Fast (but not real time) Global Illumination

AndreasL

Newcomer
Hi, this is my first post so excuse me if im off the target. :)

Me and my colleagues face a problem which we are not certain how to solve.

The application we are developing is running in real time but we now got the request of adding "global illumination". :oops:
The scenario is as following:
We have a fairly tight interior scene where the walls, ceiling etc are fixed but it should be possible to move around in the scen and add, move and delete objects.
The customer can accept that it will take something like 10 seconds to recalculate the lightingafter moving, adding or deleting an object, and then it should be possible to move the camera in real time.

The scene has somewhere around 500 000 polys.
The GPU is probably going to be a nvidia workstation card. (Quadra FX 5600 probably).
We have conluded that the global illumination effect that they are after is the diffuse interreflection. (I think one light bounce should do the trick)

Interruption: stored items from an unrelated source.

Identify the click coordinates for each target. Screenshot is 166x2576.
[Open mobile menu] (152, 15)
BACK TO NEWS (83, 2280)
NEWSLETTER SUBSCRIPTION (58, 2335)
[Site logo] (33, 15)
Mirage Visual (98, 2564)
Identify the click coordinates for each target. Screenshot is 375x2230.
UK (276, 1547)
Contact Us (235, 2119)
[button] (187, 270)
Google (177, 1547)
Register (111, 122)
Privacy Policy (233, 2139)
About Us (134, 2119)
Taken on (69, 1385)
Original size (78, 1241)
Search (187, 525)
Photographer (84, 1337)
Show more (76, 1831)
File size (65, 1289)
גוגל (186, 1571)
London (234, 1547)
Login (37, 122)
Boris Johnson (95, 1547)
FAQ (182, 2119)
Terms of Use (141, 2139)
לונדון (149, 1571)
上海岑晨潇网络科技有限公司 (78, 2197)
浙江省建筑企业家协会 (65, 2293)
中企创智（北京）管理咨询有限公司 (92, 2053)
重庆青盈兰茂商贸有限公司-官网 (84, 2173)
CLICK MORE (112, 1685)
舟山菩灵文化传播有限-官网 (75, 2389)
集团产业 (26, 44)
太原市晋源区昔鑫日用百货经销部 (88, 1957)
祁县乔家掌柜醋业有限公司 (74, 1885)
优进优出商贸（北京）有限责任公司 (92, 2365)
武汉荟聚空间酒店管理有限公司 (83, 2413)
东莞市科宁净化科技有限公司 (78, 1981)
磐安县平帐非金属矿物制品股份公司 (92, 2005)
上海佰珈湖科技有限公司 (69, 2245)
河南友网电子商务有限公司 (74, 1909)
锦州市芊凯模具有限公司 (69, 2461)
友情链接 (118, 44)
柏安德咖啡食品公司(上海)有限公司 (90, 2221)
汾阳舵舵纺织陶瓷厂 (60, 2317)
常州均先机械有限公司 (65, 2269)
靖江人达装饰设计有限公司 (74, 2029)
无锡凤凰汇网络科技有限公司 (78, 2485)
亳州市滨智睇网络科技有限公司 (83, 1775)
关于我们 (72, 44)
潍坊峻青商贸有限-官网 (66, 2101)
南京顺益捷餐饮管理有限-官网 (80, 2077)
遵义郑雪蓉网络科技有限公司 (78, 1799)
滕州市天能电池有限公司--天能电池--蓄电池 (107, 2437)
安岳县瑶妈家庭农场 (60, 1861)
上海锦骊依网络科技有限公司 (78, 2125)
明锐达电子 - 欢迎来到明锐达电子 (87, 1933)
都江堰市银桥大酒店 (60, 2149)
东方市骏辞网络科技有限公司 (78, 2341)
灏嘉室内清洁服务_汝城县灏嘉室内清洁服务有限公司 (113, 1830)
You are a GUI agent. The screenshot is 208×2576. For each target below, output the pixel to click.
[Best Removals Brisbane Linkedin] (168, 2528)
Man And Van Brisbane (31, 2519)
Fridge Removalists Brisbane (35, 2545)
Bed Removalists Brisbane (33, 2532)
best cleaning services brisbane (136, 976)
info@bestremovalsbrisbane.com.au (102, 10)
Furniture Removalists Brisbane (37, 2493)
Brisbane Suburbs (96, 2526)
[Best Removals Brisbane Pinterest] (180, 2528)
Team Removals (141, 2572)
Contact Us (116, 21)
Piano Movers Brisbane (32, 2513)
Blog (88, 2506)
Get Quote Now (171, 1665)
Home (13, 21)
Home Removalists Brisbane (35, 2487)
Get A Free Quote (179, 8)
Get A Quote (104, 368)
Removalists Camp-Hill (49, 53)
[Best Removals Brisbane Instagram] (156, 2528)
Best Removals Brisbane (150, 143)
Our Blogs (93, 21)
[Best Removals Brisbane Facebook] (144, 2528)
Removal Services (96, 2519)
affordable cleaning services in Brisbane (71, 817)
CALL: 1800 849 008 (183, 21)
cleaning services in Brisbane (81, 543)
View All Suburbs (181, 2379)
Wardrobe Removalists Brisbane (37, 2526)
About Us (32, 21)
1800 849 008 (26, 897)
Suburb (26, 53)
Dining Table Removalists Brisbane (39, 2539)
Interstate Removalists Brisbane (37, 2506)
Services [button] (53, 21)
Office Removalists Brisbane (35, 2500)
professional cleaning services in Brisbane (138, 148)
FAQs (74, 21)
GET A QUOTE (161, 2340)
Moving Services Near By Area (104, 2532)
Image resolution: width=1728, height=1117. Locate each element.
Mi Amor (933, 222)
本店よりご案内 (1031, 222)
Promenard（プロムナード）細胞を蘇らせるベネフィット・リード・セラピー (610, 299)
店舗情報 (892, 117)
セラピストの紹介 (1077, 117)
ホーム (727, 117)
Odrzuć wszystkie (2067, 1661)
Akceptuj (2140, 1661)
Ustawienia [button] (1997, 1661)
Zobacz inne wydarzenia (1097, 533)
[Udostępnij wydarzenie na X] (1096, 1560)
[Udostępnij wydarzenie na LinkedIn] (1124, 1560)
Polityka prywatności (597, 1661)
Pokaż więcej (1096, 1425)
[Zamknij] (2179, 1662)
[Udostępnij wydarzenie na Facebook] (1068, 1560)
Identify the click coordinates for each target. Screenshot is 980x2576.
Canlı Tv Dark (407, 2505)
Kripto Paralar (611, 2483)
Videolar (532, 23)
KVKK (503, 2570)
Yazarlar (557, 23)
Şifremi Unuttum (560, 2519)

We have evaluated som of the existing commercial-off-the-shelf solutions but none of them seems to meet our demands. If anyone has any tips of COTS it would be great.


What we currently are looking at is to implement it ourselfs. The techniques we currently are looking at are:

Lightprobes, like the ATI global illumination-demo except we wont have to do updates to probes every frame:
http://www.youtube.com/watch?v=MPAExcS80NI

Discs, The method presented in GPU Gems 2. We could do the calculations per vertex when the scene changes and then store the values per vertex and reuse them for real time performance. We can controll tesselation to some degree.


Any suggestions or tips on how to solve this problem in the easiest way?

Thanks,
Andreas
 
This is probably not easy, but we had a similar problem on an interior/house design program program a few years ago. This was "solved" by simply using the CPU to do a rough radiosity solution when the user had not moved something in a room for a few seconds.

If the room was left alone for longer, higher detailed radiosity was calculated. (The highest level I think could take hours)

I was not involved in the radiosity calculations, but it was an inhouse solution.

Screen shots here:
http://mvh.com.au/portal/component/option,com_zoom/Itemid,170/
 
Given that you have so many polygons and you need a relatively quick answer, radiosity is probably the best choice for global illumination. If you get the number of polygons in your scene down to around 50,000, then you can brute force the problem pretty easily using a modern GPU:

http://www-sop.inria.fr/reves/Basilic/2007/DSDD07/

However, if you can't change the polygon limit, you may be better off just building a sparse matrix and updating it incrementally. For every patch, store a list of all visible patches and their respective visibility coefficients. This effectively encodes one row of the combined radiosity matrix in each patch. When you change a patch, you need to recompute the coefficients of each patch it is connected to.

Also, if you don't need exact global illumination, there are many ways to fake it. The soft shadows produced by radiosity can be achieved using variance shadows maps. Likewise, bleeding between objects can be faked using screen space ambient occlusion. Both of these techniques are really popular these days and you can find all sorts of resources by googling.